Is there any way that I can columnize text with tabs specifically, either within vim
or at the shell? It looks like I might be able to do it with groff
/tbl
, but honestly I'd rather columnize it by hand than mess with that....
Solution 1:
The csv.vim - A Filetype plugin for csv files also supports tab-delimited files, and has :ArrangeColumn
and :UnArrangeColumn
commands for that.
Solution 2:
Set the tab display size to just larger than your longest field.
# original format
abcdefghijklmnop<Tab>field2
abcdefgh<Tab>field2
abcdefghijkl<Tab>field2
I have spaces!<Tab>field2
In Vim,
:echo len("abcdefghijklmnop") " Reports 16
:set noexpandtab tabstop=17
You can probably condense this to one command, but I don't know how. If you're running a modern Vim, :set list
will indicate hard tabs with a fancy character (which you can also configure).

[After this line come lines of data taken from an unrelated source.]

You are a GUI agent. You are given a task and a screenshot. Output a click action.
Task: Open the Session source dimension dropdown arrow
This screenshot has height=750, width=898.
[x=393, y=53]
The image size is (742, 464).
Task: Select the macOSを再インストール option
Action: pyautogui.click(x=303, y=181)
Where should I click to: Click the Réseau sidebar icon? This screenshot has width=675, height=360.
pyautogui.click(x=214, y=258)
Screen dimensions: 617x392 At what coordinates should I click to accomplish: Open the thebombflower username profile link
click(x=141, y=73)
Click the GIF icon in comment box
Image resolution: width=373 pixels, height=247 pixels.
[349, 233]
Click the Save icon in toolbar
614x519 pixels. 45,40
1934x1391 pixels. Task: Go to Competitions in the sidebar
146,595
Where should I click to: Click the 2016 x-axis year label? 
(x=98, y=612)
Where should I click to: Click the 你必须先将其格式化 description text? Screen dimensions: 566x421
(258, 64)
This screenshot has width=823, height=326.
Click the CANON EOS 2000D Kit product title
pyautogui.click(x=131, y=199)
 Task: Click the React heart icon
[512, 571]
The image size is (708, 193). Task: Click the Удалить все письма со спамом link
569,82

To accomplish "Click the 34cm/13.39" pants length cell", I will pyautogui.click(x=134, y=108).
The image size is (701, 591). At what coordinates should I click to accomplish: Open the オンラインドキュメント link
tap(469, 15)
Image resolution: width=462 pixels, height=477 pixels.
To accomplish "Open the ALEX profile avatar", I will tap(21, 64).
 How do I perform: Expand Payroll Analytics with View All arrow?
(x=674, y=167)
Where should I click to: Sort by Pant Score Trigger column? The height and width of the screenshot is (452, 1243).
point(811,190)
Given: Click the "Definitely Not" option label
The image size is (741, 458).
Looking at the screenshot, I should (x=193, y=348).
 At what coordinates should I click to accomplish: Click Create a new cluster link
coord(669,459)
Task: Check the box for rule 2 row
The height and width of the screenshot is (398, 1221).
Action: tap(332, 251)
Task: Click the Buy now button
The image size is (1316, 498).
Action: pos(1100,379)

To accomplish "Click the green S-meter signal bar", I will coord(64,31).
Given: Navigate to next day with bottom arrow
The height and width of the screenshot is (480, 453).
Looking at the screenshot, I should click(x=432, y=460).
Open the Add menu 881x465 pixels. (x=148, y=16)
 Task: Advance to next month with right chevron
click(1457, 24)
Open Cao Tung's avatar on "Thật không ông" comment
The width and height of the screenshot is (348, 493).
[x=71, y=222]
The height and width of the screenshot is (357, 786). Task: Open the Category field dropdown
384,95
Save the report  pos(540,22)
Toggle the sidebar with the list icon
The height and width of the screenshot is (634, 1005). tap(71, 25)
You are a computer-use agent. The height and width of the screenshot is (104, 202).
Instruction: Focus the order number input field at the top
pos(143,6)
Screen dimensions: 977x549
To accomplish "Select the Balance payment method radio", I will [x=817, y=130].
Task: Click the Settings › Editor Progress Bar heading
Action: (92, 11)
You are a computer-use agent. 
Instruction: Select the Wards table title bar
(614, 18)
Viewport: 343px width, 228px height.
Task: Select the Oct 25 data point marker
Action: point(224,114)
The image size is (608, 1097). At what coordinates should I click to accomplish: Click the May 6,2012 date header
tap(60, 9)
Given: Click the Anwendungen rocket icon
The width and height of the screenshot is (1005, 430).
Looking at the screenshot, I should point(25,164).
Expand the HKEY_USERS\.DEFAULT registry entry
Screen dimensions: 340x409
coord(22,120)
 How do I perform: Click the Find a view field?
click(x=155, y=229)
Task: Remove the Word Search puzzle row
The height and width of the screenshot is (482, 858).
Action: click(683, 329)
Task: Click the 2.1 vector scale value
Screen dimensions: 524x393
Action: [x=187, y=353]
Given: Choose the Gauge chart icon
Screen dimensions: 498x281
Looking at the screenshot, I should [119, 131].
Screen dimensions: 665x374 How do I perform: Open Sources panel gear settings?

Otherwise they'll just show as ^I
(not what you want) or whitespace.
# displays like this
abcdefghijklmnop>field2
abcdefgh> field2
abcdefghijkl> field2
I have spaces!> field2
EDIT: An example from a real running vim!
Solution 3:
When you have properly space-aligned the table (with the mentioned Tabularize or the alternative Align plugin), you can then convert the spaces to tabs with the following commands:
:%retab!
:%substitute/ \+/\t/g
The first command replaces indent with tabs where possible without changing the widths (this assumes you've :set noexpandtab
), the second then transforms the left-over spaces to (larger) tabstops.